The pattern of chords for C major is:
|C major (I)||D minor (II)||E minor (III)||F major (IV)||G major (V)|
|A minor (VI)||B diminished (VII)||C major (I)|
The three sequences to play below show the chords on the major scales in the keys of C, F, and G.
We can also use these scale degrees as a musical shorthand for playing chords. A sequence that progresses from I through IV to V can be notated as I - IV - V, which you should already know.
If the I chord is the C major, you know that the IV chord is the F major, and the V chord is the G major. It's a great way of dealing with notation that is very popular with jazz musicians, but is fundamental in ANY style of music you are playing.
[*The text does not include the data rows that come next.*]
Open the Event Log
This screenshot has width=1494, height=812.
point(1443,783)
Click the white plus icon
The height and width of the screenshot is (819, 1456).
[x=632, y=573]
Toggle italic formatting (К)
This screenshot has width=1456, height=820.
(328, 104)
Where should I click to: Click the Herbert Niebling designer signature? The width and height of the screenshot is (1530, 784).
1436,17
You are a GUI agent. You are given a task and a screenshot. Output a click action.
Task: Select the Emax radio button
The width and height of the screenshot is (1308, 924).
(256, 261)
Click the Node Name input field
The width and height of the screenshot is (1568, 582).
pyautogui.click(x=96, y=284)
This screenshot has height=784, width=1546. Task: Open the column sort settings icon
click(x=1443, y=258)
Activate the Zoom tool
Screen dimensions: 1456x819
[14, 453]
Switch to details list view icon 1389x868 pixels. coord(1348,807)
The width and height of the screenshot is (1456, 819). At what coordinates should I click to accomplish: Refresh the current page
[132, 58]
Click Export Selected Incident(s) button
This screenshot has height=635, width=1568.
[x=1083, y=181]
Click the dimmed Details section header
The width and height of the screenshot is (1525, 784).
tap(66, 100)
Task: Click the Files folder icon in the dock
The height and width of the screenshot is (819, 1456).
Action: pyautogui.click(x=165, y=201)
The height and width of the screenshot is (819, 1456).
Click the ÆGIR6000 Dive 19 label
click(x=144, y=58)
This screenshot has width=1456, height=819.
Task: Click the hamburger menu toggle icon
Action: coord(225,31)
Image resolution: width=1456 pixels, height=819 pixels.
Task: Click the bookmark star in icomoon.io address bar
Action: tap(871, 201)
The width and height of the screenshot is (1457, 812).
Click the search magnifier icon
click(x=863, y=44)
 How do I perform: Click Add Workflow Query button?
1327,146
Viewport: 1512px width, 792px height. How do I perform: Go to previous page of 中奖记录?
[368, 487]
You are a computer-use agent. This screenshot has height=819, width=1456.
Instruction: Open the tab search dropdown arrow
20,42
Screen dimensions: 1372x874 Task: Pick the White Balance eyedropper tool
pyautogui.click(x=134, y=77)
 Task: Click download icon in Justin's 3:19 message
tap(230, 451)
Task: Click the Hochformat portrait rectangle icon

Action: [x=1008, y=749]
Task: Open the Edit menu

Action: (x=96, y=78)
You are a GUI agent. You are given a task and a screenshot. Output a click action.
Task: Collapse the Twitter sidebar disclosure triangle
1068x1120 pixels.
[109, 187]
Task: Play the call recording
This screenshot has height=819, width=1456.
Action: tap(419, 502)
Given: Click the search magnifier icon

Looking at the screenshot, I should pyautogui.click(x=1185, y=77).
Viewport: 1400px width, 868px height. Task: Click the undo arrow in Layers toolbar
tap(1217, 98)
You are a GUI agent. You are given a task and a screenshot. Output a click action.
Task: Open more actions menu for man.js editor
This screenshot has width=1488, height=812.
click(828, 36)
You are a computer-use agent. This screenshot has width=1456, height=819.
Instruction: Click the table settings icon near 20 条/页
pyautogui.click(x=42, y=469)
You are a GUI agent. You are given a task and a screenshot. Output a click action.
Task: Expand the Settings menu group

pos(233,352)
The capo is VERY useful which creates a 'mobile nut' or zero fret when clamped on the fretboard. You can make artificial barres with it and transpose chord progressions. It's also a great way to spice up your own guitar playing for personal music you are working on. If you have a chord progression that moves from D major to A major, to E major, all played as open string chords, you can transpose this from D to G, you can place the capo on the 5th fret of the guitar. You can then use the same open string voicings to play the chords G major, D major, and A major.
I have included a simple chart of popular MAJOR chords and what they will be with a capo on fret one, two, three, and four. This is to help you understand how this all works. The chart goes like this. It runs horizontally, as you can see. No capo means the major chord played by itself. For instance, column one is the chord A. In the next column, it shows what "A" would sound if you had a capo on the first fret. Then the second fret, and so forth.
|Chords||Fret 1||Fret 2||Fret 3||Fret 4|
The only reason this is advanced is because it considers the use of keys rather than individual chords. As stated above, we can see that a capo allows us to use familiar chord shapes in unfamiliar keys. Whilst these can be worked out by subtracting semitones on a chord by chord basis, it is much easier to think in terms of the key and chord position. For instance, if we take the key of Bb;
Thinking in terms of chord positions rather than names, if the song contained Bb Eb F and Gm minor chords, we consider these as 1, 4, 5 and 6 position chords. We can now decide which key we want to play in.We now play 1, 4, 5 and 6 position chords in the key that we have transposed to.
Similarly, any scales should be also be played in the key that we have transposed to. It is important to remember that when we say we are transposing to a new key, although we are thinking and playing in terms of more familiar chords and keys, we are still really playing those original chords in the original key.
We want to play in the key of G, and this is three semitones lower, therefore we place the capo behind the third fret. This allows you to play the G chord on the 3rd fret with the capo playing in an E open chord formation. Neat huh?!
If you have a song in the key of G with the chords G, C, and D, you could change the song into the key of A without having to re-learn it. You would just put a capo on the 2nd fret, and play the chord shapes G, C, and D. These chord shapes will now sound a whole step higher. They will sound like the chords A, D and E.
No matter what fret you have the capo on, when you play a G chord shape, so in your mind you will always think of it as a G chord. This is a G chord shape. If you were to capo the guitar at the 2nd fret and play a G chord shape, then the chord sound would be that of an A chord.
This is the main idea of using a capo. You are using familiar, maybe even easier chord shapes to get the chord sound of less familiar, more difficult chords. If you have a Bb chord in a song, you could put the capo at the 1st fret, and play an A chord shape. But you will get a Bb chord sound.